Fast Convex Optimization with GeNIOS.jl
07-28, 10:50–11:00 (US/Eastern), 32-155

We introduce GeNIOS.jl, a package for large-scale data-driven convex optimization. This package leverages randomized numerical linear algebra and inexact subproblem solves to dramatically speed up the alternating direction method of multipliers (ADMM). We showcase performance on a logistic regression problem and a constrained quadratic program. Finally, we show how this package can be extended to almost any convex optimization problem that appears in practice.


We introduce GeNIOS.jl, a Julia language alternating direction method of multipliers (ADMM) based convex optimization. We built this solver with an eye towards large-scale data-driven problems, such as those that that come up in robust optimization and machine learning. However, the solver can tackle any convex optimization problem that can be tractably solved with ADMM.

We first detail the algorithm. This solver builds on a line of work in randomized numerical linear algebra and inexact ADMM, i.e., ADMM in which the subproblems are only solved approximately. In GeNIOS.jl, we use a quadratic approximation to the smooth subproblem, an idea explored for the unconstrained case in [1]. We then leverage the Nystrom Sketch to dramatically speedup the linear system solve [2] in this subproblem.
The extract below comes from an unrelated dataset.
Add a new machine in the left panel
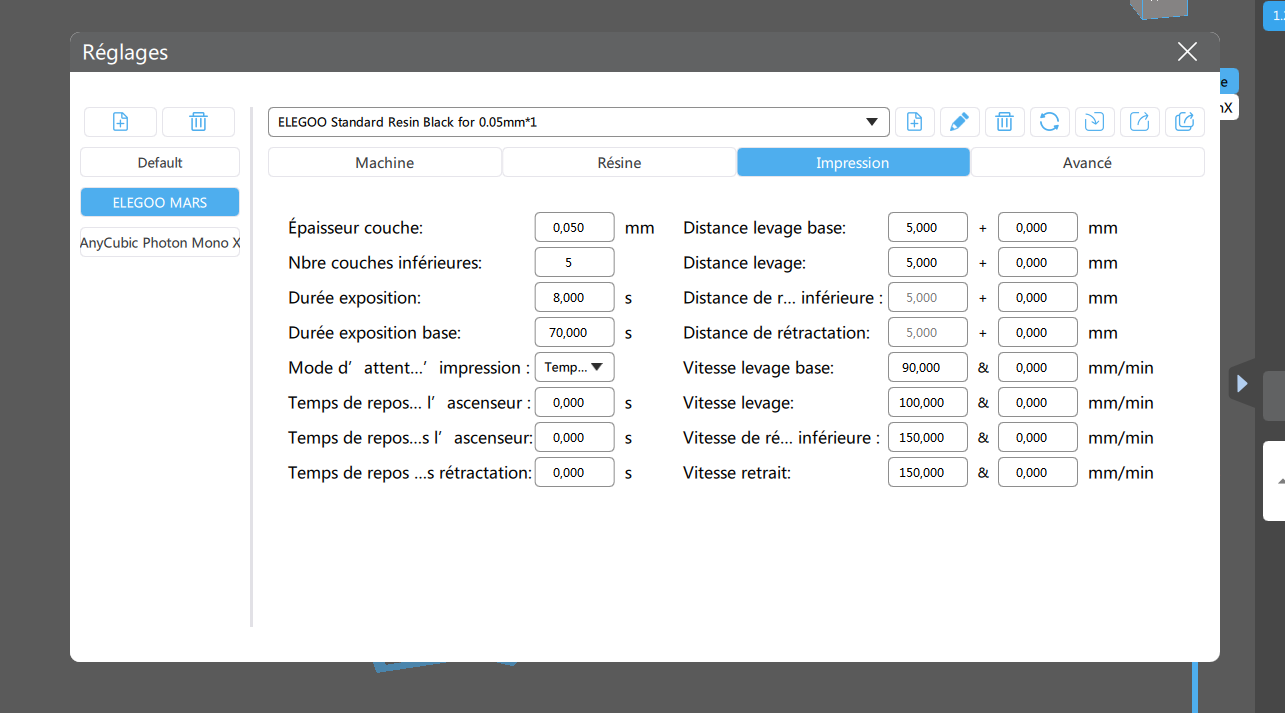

When this subproblem comprises most of the computational effort, as is frequently the case in practice, our use of approximation and randomization yields significant speedups.

We will then introduce the package’s interface. We provide a `standard library’ which makes it easy to solve a number of problems, including logistic regression and quadratic programs. We will demonstrate how to define custom problems as well and show examples coming from different application areas. Finally, we will showcase the performance improvement of GeNIOS.jl compared to other methods.

This work builds on ideas presented at JuMP-dev last year, extending the class of problems tackled from quadratic programs to all convex optimization problems. We will conclude with more future directions and promising applications of these ideas and this solver.

[1] Zhao, S., Frangella, Z., & Udell, M. (2022). NysADMM: faster composite convex optimization via low-rank approximation. arXiv preprint arXiv:2202.11599.

[2] Frangella, Z., Tropp, J. A., & Udell, M. (2021). Randomized Nyström Preconditioning. arXiv preprint arXiv:2110.02820.